Holiday, 25 years old and based in New Orleans, mostly wanted to see if it could be done. He had been getting blogs to write what he wanted for years, and had developed a sense of how stories were put together in the internet age. He thought he could push the envelope a bit further.
“I knew that bloggers would print anything, so I thought, what if, as an experiment, I tried to prove that they will literally print anything?” he says. “Instead of trying to get press to benefit myself, I just wanted to get any press for any reason as a joke.”

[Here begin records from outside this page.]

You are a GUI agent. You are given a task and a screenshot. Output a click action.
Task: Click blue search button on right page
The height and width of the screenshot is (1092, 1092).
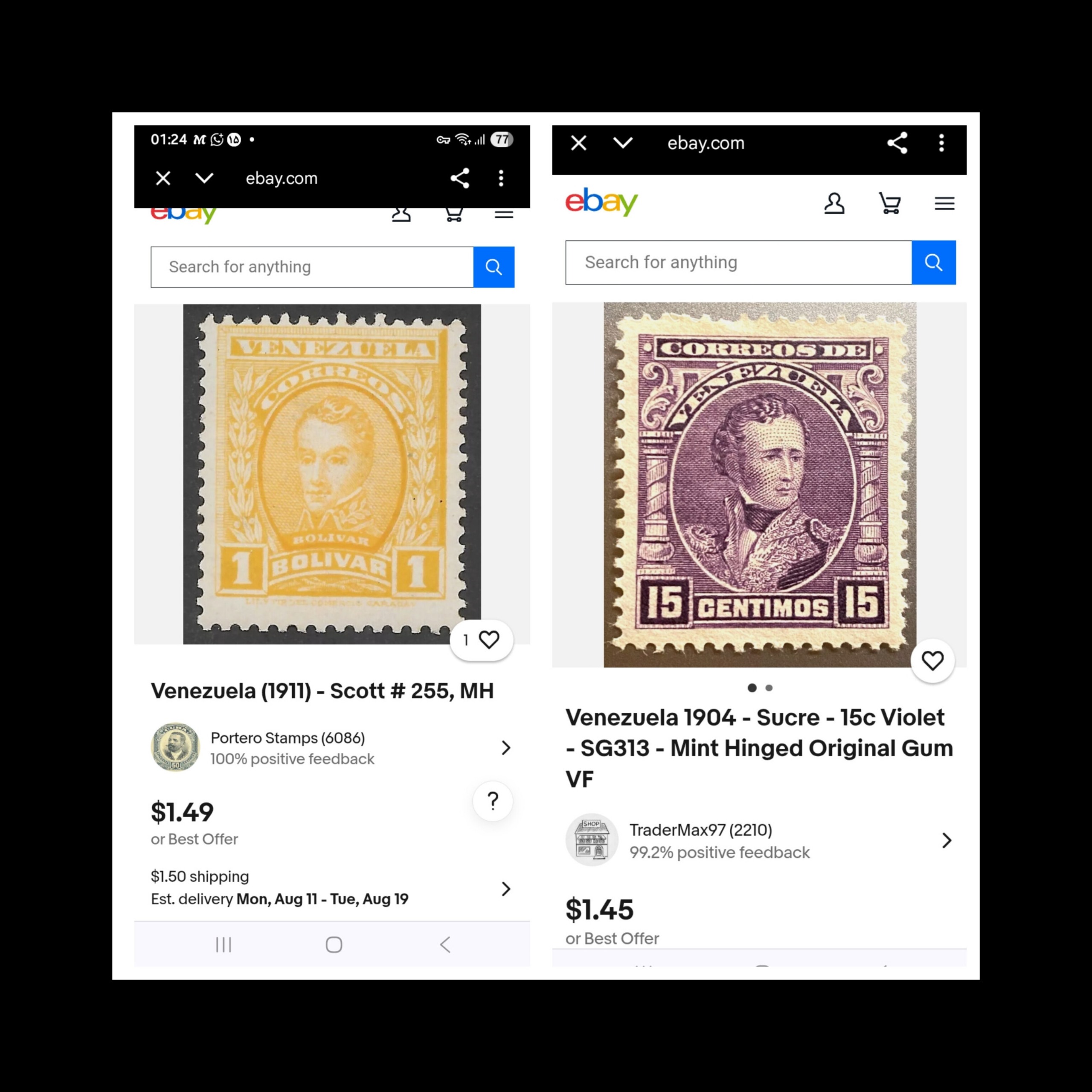[x=933, y=262]
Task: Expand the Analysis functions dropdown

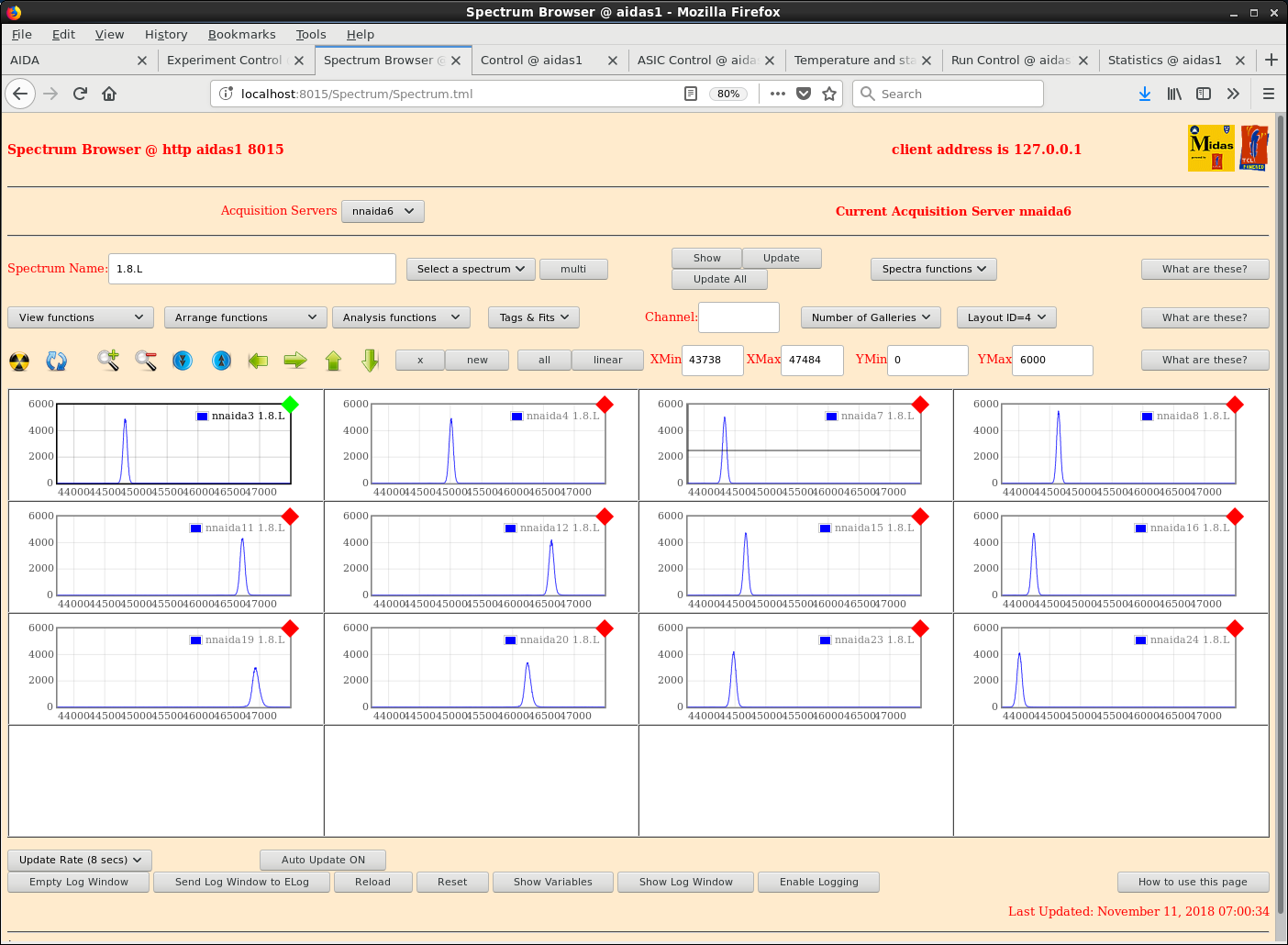Action: pos(401,317)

He used Help a Reporter Out (HARO), a free service that puts sources in touch with reporters. Basically, a reporter sends a query, and a slew of people wanting to comment on the story email back. He decided to respond to each and every query he got, whether or not he knew anything about the topic. He didn’t even do it himself — he enlisted an assistant to use his name in order to field as many requests as humanly possible.He expected it to take a few months of meticulous navigation, but he found himself with more requests than he could handle in a matter of weeks. On Reuters, he became the poster child for “Generation Yikes.” On ABC News, he was one of a new breed of long-suffering insomniacs. At CBS, he made up an embarrassing office story, at MSNBC he pretended someone sneezed on him while working at Burger King. At Manitouboats.com, he offered helpful tips for winterizing your boat. The capstone came in the form of a New York Times piece on vinyl records — naturally, Holiday doesn’t collect vinyl records.
“I could hear hands going up and down the frets, and stuff that they probably didn’t want you to hear. Which is a nice little surprise,” he told them.
Holiday had a lot of advantages in his experiment – his title as Marketing Director for American Apparel made him seem respectable, and most of his stories were such thorough lies that they came out on the other side of believable. But a quick Google search would have raised red flags for anyone using him as a source. For one thing, he wrote a book called “Trust Me, I’m Lying.” His Huffington Post profile has the word “notorious” in the first line. He’s repeatedly described himself as a “media manipulator.” He has a checkered reputation online, and his penchant for media stunts is well-documented. He also writes for Forbes, where a few of his big stories have generated more than their share of controversy. I got a leak from him about Tucker Max back in February, and sure enough, traffic ensued.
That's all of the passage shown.